In Dresden kommt der barrierefreie Ausbau der Straßenbahnhaltestellen nur langsam voran. Aktuell sind 51 Prozent der 468 Haltestellen im Netz der Dresdner Verkehrsbetriebe barrierefrei gestaltet. Diese Zahl nannte die Stadtverwaltung kürzlich auf Anfrage der Linksfraktion im Stadtrat. Besonders für ältere Menschen, Familien mit Kinderwagen und Menschen mit Behinderung bleibt der Alltag dadurch erschwert.
Einen flächendeckenden barrierefreien Ausbau wird es so schnell nicht geben. Das Tempo der Umbauten ist ernüchternd: In den vergangenen fünf Jahren wurden durchschnittlich nur sechs Haltestellen pro Jahr barrierefrei umgebaut. Bei gleichbleibendem Tempo würden die restlichen 230 Haltestellen erst in 38 Jahren barrierefrei sein – also im Jahr 2062.
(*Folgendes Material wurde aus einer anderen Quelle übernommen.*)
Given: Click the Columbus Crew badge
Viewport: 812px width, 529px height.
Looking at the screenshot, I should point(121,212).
«Die Situation ist für viele Dresdner eine tägliche Hürde», sagt Thomas Bergmann vom Behindertenverband Dresden. «Menschen mit Mobilitätseinschränkungen werden faktisch von der Teilhabe am öffentlichen Leben ausgeschlossen.»
Die Kosten für den Umbau einer Haltestelle liegen je nach Komplexität zwischen 250.000 und einer Million Euro. Die Stadt begründet das langsame Tempo mit begrenzten finanziellen und personellen Ressourcen. Zudem erschweren oft komplizierte Eigentumsverhältnisse und fehlende Flächen den Umbau.
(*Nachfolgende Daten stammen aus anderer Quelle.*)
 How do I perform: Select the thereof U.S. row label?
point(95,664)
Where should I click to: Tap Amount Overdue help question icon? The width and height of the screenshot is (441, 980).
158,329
Als ich letzte Woche am Albertplatz unterwegs war, beobachtete ich, wie ein älterer Herr mit Rollator minutenlang versuchte, in die Straßenbahn einzusteigen. Ohne die Hilfe anderer Fahrgäste wäre es ihm nicht gelungen.
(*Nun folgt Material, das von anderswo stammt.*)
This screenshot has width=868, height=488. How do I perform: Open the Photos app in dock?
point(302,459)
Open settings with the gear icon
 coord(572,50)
Der Stadtrat hat nun beschlossen, die jährliche Zahl der Umbauten auf mindestens zehn Haltestellen zu erhöhen. Doch selbst damit würde die vollständige Barrierefreiheit erst in 23 Jahren erreicht werden. Mehr Details zum aktuellen Ausbauprogramm gibt es auf der Webseite der Stadt Dresden.
In einer Zeit, in der Inklusion und Teilhabe zentrale gesellschaftliche Werte sein sollten, wirft das langsame Tempo grundlegende Fragen auf: Wie viel ist uns Barrierefreiheit wirklich wert? Und dürfen wir es hinnehmen, dass volle Teilhabe für alle noch Jahrzehnte auf sich warten lässt?